Methods: A FHIR server with an internal, fast CQL evaluation engine called Blaze was built.
Blaze was implemented in Clojure a functional, dynamically typed language and a LISP which runs on the JVM with tight integration into the existing Java ecosystem.
As database backend, RocksDB was chosen. RocksDB is an open-source, embedded, key-value store maintained by Facebook. On top of RocksDB, a document store for FHIR resources, indices for search parameters and an MVCC mechanism inspired by Datomic and Crux was built.
The CQL evaluation engine was built on top of the search indices were a compiler outputs optimized code that uses the search indices to retrieve the resources, which are further traversed to obtain the results.
The Quality Measure Implementation Guide was followed to provide interoperable access to the internal CQL engine.

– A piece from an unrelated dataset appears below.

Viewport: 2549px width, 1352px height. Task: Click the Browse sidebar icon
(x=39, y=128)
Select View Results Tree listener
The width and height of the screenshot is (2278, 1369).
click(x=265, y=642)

The FHIR resources, Library, Measure, and MeasureReport together with the operation $evaluate-measure were implemented to allow executing CQL in a quality measure use case.
Results: Blaze is the first FHIR server able to execute CQL directly. It is used in production in the German Biobank Alliance and is available open-source as part of the Samply suite cf. https://github.com/samply/blaze. Blaze is able to execute feasibility queries as required in GBA.
Using a test data generator covering all FHIR resources used in GBA, up to 1 billion resources were loaded into Blaze. The server used had 24 cores, 128 GB RAM and 500 GB spinning disks. The import used all cores for resource indexing with an average speed of about 10.000 resources per second.
CQL queries were tested with a dataset of about 1 million patients and 20 million other resources. Using the same server query evaluation took about 10 seconds on a warm instance and about 30 seconds on a cold one.
It was shown that both indexing performance and query performance scales at least up to 24 cores.
Conclusion: First discussions with the German National Medical Informatics Initiative (MII), that has already adopted FHIR, has shown that CQL is suitable, not only for feasibility studies but also to specify data exports, in many use cases. Furthermore, major commercial FHIR server vendors have shown interest in implementing CQL in their products. In the future, CQL could be one cornerstone to leverage large sets of FHIR data.
The authors declare that they have no competing interests.
The authors declare that an ethics committee vote is not required.